After you have dropped your copper out of HCL with aluminum foil, what is the liquid that is left? Aluminum hydroxide or something like that?

Once you bring the ph to 7, what can you do with the liquid?

Paige


----------



## goldsilverpro (May 30, 2007)

I looked for info on disposal and couldn't find any. I'm not going to tell you to put it down the drain because, with today's green climate, who knows what is or isn't hazardous waste. If all the heavy metals are out, you should have a solution of HCl, aluminum chloride, and aluminum hydroxide. After adjusting to ph 7 with sodium hydroxide, you probably have aluminum chloride, aluminum hydroxide, sodium chloride (table salt), and aluminum oxide. Aluminum hydroxide is an antacid. Aluminum chloride is an antiperspirant used in deodorant. Aluminum oxide, in one form, is a ceramic (alumina). Doesn't sound too hazardous to me.


----------



## Paige (May 30, 2007)

Thank you.

Paige


----------



## AuMINIMayhem (May 31, 2007)

aluminum oxide is also extremely flammable in the presence of oxygen and in powdered form (liquid oxy and aluminum oxide = rocket fuel for the space shuttle..) nothing to be concerned about really, just an interesting fact.. you'd really have to make an effort to make rocket fuel, so don't worry about it, I just thought it was an interesting side note.. 

Derek


----------



## Harold_V (May 31, 2007)

AuMINIMayhem said:


> aluminum oxide is also extremely flammable in the presence of oxygen



I invite you to give more thought to that statement. If I'm not mistaken, aluminum oxide is used for making grinding wheels for ferrous metals. It is not flammable in the least as it has already been through the oxidization process-----otherwise it wouldn't be oxide. I believe what you're talking about is aluminum powder, which must NOT be oxidized. 
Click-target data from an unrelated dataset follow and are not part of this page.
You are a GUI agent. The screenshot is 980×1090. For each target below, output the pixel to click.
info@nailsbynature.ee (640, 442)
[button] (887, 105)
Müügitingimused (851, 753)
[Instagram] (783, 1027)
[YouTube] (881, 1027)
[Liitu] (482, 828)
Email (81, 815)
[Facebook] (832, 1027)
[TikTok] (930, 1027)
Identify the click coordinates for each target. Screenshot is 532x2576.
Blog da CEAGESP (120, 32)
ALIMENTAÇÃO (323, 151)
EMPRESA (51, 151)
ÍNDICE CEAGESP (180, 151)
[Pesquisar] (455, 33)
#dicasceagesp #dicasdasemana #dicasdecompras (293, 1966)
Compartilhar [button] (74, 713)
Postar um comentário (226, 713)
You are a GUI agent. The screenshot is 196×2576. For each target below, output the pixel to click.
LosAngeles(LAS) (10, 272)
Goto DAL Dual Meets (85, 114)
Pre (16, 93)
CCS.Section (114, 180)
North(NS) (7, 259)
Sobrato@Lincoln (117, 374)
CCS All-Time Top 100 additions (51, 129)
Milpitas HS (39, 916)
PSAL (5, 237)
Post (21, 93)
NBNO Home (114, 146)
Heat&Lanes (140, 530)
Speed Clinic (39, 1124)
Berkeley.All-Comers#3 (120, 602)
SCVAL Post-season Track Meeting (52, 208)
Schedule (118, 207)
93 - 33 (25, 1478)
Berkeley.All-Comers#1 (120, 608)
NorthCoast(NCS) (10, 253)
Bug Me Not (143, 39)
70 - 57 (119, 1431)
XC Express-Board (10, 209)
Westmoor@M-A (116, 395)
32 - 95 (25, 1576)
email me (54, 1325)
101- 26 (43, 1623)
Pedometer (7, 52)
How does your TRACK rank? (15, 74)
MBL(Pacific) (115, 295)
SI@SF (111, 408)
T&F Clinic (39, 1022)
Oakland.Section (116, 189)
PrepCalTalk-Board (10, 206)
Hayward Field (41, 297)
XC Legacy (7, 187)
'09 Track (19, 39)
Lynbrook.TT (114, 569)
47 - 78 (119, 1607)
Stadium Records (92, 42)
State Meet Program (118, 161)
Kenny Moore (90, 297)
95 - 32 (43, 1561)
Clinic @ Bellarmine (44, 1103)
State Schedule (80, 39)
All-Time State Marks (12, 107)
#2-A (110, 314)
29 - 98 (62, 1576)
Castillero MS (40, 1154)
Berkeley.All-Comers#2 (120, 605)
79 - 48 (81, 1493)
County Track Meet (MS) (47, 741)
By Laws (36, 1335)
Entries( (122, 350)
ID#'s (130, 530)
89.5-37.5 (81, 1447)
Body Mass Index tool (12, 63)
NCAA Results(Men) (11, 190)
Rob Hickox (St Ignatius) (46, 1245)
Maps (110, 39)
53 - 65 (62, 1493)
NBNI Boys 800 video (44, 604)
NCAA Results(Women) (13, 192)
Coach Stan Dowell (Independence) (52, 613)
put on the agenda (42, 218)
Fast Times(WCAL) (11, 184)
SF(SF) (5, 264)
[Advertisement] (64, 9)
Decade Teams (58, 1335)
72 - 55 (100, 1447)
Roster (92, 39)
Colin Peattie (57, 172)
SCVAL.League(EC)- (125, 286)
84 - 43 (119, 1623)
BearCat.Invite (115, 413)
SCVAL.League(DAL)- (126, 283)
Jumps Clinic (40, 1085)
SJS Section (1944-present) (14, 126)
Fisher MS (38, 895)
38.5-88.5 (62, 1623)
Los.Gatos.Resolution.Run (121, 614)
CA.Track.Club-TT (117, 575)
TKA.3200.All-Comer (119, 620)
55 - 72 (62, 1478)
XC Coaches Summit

That's true even when working with the Thermit welding process. In that case, aluminum powder reacts with iron oxide, which liberates the needed oxygen for the aluminum to burn. 

Harold

edit: spelling error corrected.


----------



## ChucknC (Jun 1, 2007)

Aluminum Oxide (Alumina) is used in the furnace cement for small foundries, the ceramic honeycomb in catalytic converters and other high temp practices, so it is not flamable. Aluminum powder, now that is a whole nother ballgame.
Ok, so you use aluminum foil to recover copper from solution. Is this spent AR or some other solution? I think I may have missed a post.
Chuck


----------